The blacks are immeasurably better off here than in Africa, morally, physically, and socially. The painful discipline they are undergoing is necessary for their further instruction as a race, and will prepare them, I hope, for better things. How long their servitude may be necessary is known and ordered by a merciful Providence. Their emancipation will sooner result from the mild and melting influences of Christianity than from the storm and tempest of fiery controversy. This influence, though slow, is sure. The doctrines and miracles of our Saviour have required nearly two thousand years to convert but a small portion of the human race, and even among Christian nations what gross errors still exist! While we see the course of the final abolition of human slavery is still onward, and give it the aid of our prayers, let us leave the progress as well as the results in the hands of Him who, chooses to work by slow influences, and with whom a thousand years are but as a single day.

In other words, slavery is wrong, but we shouldn't take steps against it. We should leave the matter up to God and the work of time. And a thousand years of slavery would be as a day in the eyes of God. While this may be opposition to slavery "on moral grounds," it is not opposition to slavery by effective means. It amounts to an unlimited acceptance of slavery in practical terms and a renunciation of effective efforts to limit or end it. In practical and visible terms, it might be little different from the efforts of a kindly slave master to perpetuate the institution by making some of its abuses milder and less offensive.

He continues:

Although the abolitionist must know this, must know that he has neither the right not the power of operating, except by moral means; that to benefit the slave he must not excite angry feelings in the master; that, although he may not approve the mode by which Providence accomplishes its purpose, the results will be the same; and that the reason he gives for interference in matters he has no concern with, holds good for every kind of interference with our neighbor, -still, I fear he will persevere in his evil course. . . .

If not "exciting angry feelings in the master" was to be the rule by which abolitionists proceded there was little that they could do. Revealing or dramatizing the evils of slavery or trying to limit its expansion would "excite angry feelings in the master." And who is more the "master," in all senses of the word, than a person one can't speak frankly to for fear of angering him?

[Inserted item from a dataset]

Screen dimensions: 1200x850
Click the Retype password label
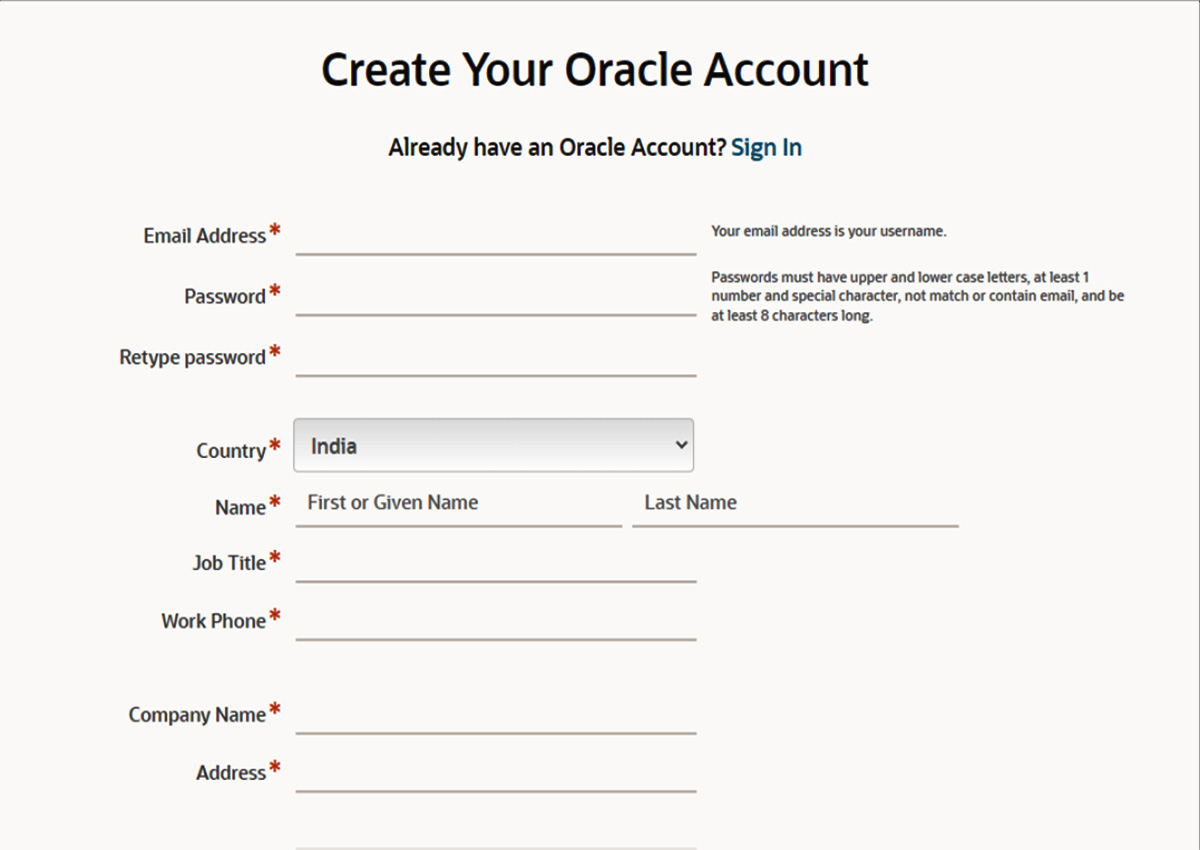[x=192, y=358]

Imagine if we applied Lee's counsel to other political questions or to politics in general. When you consider all of the rhetoric of "Southern rights" and liberty surrounding the the rebellion, you can consider how different his advice to slavery's critics was from the conduct of its defenders and promoters. Contrast all the touchy feelings and demands of the secessionists that their own rights be respected with the idea that the slaves had no rights that need be respected, and their interests could best be passively left up to God to administer.

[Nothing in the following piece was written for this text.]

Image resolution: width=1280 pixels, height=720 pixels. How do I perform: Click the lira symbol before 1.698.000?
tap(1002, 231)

The counsel that one ought to allow Providence to work Its way over the centuries was hardly to be applied when the interests of slaveholders or "Southern rights" were concerned. When one truly cares about something, even if one is supremely pious and reverent, one does more than advocate leaving the matter up to God.

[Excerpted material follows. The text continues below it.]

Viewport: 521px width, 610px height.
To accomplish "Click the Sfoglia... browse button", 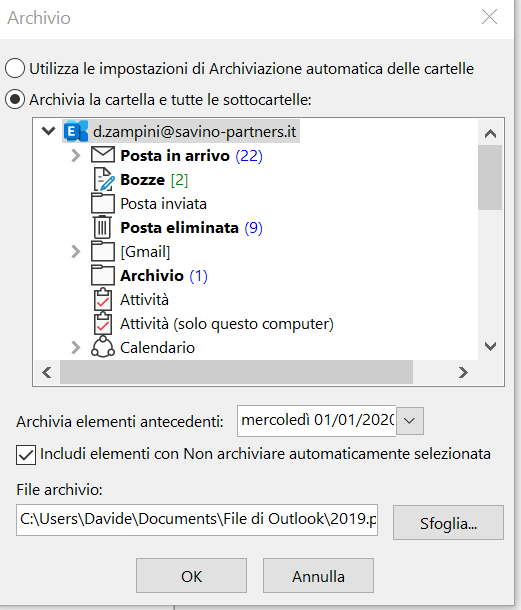I will pos(448,523).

The antebellum Lee was not wholly inconsistent in advocating patience and quietude for slaves. He also opposed secession:

“Secession is nothing but revolution. The framers of our constitution never exhausted so much labor, wisdom, and forbearance in its formation, and surrounded it with so many guards and securities, if it was intended to be broken by every member of the Confederacy at will. It was intended for "perpetual union" so expressed in the preamble, and for the establishment of a government, not a compact, which can only be dissolved by revolution, or the consent of all the people in convention assembled. It is idle to talk of secession. Anarchy would have been established, and not a government, by Washington, Hamilton, Jefferson, Madison, and the other patriots of the Revolution. – Robert E. Lee, January 21, 1861

Later, he would break with his own advice, precisely because he cared about his native state more than he cared about his nation. And he chose an active path in this case because he cared about the matter more than he truly cared about ending slavery.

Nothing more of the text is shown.